J. R. : En tant qu’acteurs du secteur hôtelier, nous jouons un rôle clé dans ce projet en soutenant les efforts de promotion et en améliorant notre offre pour répondre aux standards internationaux. L’objectif de l’État, auquel toute l’industrie doit contribuer, est de faire du tourisme un pilier majeur de l’économie ivoirienne, en passant sa contribution au produit intérieur brut (PIB) à 10 % d’ici 2025, contre 7,3 % en 2019.
Dans ce sens, Accor opère des établissements modernes et de haute qualité à Abidjan, comme le Pullman ou encore le Mövenpick, et bien entendu l’Adagio et le Novotel. Ensuite, nous sommes engagés dans des campagnes de promotion internationales qui mettent en avant les richesses culturelles et naturelles de la Côte d’Ivoire. Enfin, nous innovons continuellement pour offrir des services à la pointe de la technologie et des expériences uniques. C’est en tout cela que nous entendons être un partenaire clé de l’essor du tourisme en Côte d’Ivoire.

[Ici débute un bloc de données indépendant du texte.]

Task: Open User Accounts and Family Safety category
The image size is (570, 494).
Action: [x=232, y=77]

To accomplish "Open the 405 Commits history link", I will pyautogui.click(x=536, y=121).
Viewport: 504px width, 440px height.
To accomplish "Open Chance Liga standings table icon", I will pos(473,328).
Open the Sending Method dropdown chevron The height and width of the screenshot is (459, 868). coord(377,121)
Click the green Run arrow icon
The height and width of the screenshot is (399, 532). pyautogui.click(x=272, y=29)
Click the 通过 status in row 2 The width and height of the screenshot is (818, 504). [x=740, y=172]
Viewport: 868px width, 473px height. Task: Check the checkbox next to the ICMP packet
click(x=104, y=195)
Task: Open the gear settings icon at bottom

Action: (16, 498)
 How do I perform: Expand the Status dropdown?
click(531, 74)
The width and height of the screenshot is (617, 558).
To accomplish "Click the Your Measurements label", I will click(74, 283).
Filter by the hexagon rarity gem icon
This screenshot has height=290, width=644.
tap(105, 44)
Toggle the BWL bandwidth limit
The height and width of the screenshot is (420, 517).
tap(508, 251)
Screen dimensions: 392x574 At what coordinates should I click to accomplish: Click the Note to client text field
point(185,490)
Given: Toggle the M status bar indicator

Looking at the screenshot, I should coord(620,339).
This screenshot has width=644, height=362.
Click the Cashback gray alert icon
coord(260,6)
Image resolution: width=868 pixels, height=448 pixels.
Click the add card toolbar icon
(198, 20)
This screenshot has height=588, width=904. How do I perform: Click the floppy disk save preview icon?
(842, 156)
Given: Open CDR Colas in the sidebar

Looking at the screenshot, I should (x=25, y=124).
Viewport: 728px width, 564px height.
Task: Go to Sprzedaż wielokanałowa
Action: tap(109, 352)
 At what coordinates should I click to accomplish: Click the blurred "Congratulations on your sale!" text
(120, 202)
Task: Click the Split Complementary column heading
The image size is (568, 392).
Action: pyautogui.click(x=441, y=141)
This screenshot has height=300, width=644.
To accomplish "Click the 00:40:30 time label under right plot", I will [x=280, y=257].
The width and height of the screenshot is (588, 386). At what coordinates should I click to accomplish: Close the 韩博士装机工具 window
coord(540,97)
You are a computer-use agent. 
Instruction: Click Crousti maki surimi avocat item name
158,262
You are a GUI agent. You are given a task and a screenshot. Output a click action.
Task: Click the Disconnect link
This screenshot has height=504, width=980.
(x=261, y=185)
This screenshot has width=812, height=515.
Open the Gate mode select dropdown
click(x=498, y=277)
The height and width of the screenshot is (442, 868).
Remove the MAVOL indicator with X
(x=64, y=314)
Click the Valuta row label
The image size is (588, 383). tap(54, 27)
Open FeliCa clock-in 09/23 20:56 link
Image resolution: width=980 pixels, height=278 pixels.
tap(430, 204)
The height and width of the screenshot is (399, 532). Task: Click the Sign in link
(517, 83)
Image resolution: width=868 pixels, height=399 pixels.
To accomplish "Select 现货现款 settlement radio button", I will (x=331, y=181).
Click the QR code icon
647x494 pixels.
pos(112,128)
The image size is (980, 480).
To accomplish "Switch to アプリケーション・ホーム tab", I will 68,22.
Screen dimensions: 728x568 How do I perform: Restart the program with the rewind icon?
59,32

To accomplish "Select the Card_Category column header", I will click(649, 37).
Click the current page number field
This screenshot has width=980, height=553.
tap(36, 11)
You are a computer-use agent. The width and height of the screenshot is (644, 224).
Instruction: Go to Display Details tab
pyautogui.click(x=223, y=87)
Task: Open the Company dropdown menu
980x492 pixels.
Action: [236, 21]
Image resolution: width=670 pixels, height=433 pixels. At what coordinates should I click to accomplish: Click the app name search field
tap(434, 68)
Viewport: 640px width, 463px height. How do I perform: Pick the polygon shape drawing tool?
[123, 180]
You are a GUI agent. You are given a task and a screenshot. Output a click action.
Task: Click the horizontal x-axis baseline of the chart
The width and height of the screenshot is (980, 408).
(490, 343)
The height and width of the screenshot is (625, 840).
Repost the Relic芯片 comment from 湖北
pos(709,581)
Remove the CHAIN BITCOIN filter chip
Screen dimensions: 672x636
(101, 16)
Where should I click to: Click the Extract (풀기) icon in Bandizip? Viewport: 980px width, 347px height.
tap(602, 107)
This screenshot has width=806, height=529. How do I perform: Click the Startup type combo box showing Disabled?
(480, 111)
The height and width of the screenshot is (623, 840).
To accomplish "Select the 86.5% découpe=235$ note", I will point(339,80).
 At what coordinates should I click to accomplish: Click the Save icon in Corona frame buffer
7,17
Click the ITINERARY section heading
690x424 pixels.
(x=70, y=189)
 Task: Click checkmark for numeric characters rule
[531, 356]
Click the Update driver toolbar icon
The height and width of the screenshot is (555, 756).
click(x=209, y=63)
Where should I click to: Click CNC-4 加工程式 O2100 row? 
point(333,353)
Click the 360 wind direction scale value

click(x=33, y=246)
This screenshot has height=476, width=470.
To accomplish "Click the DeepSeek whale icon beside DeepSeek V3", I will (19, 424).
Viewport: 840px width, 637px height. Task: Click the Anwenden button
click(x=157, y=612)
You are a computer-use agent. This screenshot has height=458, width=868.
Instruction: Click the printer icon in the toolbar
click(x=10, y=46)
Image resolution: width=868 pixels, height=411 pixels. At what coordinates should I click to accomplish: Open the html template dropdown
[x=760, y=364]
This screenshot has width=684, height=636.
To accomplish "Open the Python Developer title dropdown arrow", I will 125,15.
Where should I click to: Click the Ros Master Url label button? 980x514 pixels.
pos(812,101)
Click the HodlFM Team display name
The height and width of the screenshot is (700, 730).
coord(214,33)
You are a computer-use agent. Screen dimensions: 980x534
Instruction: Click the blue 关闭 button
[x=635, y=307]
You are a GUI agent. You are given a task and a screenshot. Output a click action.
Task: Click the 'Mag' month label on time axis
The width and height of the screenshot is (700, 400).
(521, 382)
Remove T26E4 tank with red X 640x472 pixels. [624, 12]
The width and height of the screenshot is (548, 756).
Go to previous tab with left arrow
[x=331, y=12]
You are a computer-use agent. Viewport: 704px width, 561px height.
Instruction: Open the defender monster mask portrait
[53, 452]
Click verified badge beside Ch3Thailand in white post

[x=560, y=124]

Et au-delà d’Abidjan, quelles sont les ambitions du groupe Accor pour le développement en Afrique, en particulier en Afrique de l’Ouest ?
J. R. : Le groupe Accor est très engagé en Afrique de l’Ouest, collaborant étroitement avec différents investisseurs privés, fonds d’investissement et acteurs du domaine. Nous explorons actuellement plusieurs projets, notamment l’expansion de nos marques, bien que nous envisagions également d’autres marques comme Ibis en fonction des besoins spécifiques du marché et des opportunités disponibles. Le développement est ciblé sur des marchés où nous pouvons maximiser notre impact, non seulement en termes d’hôtellerie, mais aussi en contribuant au développement économique local.
Quid du développement durable ?
J. R. : C’est une excellente question. Le développement durable est un pilier fondamental de notre stratégie et se décline par une approche multidimensionnelle. Nous mettons en œuvre des pratiques écologiques dans l’ensemble de nos opérations, en nous efforçant constamment de réduire notre empreinte environnementale. Ceci inclut l’optimisation de notre consommation d’énergie et d’eau, ainsi que la gestion responsable de nos déchets.
Nous accordons également une grande importance à notre impact socioéconomique local. Outre l’emploi local, nous nous efforçons de travailler avec des fournisseurs de proximité, renforçant ainsi les circuits courts. Cette approche contribue non seulement au développement économique des communautés qui nous accueillent, mais s’inscrit également dans notre engagement en faveur du développement durable.
Récemment, le groupe a conclu un partenariat stratégique avec le WWF, qui nous permettra de renforcer nos initiatives en matière de durabilité et de les aligner sur les meilleures pratiques internationales. Enfin, nous travaillons à l’obtention de l’écolabel Green Key pour nos établissements. Cette certification reconnue internationalement attestera de l’excellence de nos pratiques en la matière.